Keycloak is leveling up administrative access control with the release of Fine Grained Admin Permissions V2 a major step towards introducing delegated administration to Keycloak so that server administrators can assign management privileges to other users in a realm. By doing that, you should be able to reduce management costs and effort, and improve the overall efficiency and security of your deployments by authorizing access to specific resources in a realm.
In previous Keycloak versions, administrative access was largely driven by broad roles such as realm-admin or manage-users.
While effective for simple setups, these roles often granted more access than necessary and lacked clarity around which actions
they allowed.
FGAP V2 introduces a cleaner, more deliberate permission model that enables:
Granular access control over users, clients, groups, and roles
Clear boundaries between operations—no more implicit permissions
Easier management of the permissions and policies
Better evaluation mechanism to allow authorization administrators audit the model
A new Permissions section in the Admin Console provides a single place to view and manage all fine-grained permissions for a realm. This simplifies navigation and makes it easier to design and audit your permission model.
Permissions are now easier to discover, filter, and evaluate. You can inspect which scopes are assigned to which identities—making it more transparent and manageable to build tailored administrative roles.
Define permissions either at the individual resource level (e.g., a single or set of users or clients), or across all resources of a given type (e.g., all groups). This dual mode offers flexibility for both tightly scoped delegation and broader administrative policies.
Gone are the days of hidden dependencies between permissions. FGAP V2 makes every scope explicit—such as view-users, manage-users,
map-roles, or configure-client. This reduces confusion and gives you full visibility into what’s granted and why.
FGAP V2 can be enabled independently for each realm. This allows administrators to adopt the new model incrementally, experiment safely, and customize permission boundaries realm-by-realm.
Start Keycloak. The feature is enabled by default.
Go to Realm Settings → Admin Permissions and enable FGAP for the realm.
Use the new Permissions section to define permissions and policies for users, clients, groups, and roles.
For full configuration details, refer to the [Fine-Grained Admin Permissions documentation](https://www.keycloak.org/docs/latest/server_admin/#_fine_grained_permissions).

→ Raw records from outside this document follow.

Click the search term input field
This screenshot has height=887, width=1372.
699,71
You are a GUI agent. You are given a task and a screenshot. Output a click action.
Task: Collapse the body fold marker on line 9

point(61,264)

FGAP V2 provides the same level of access control over realm resources as the previous version, while improving manageability and clarity. Automatic migration is not available, but if you’re upgrading from an earlier Keycloak version, see the [Upgrading Guide](https://www.keycloak.org/docs/latest/upgrading/index.html#migrating-to-26-2-0) for important key changes and migration notes.
This is just the beginning. Upcoming Keycloak releases will continue to expand FGAP support to additional resource types (such as Organizations) and more fine grained actions for existing resources.
Try it out, experiment with permissions and policies and let us know what you think. Fine-Grained Admin Permissions V2 is here to help you run Keycloak with confidence, clarity, and control.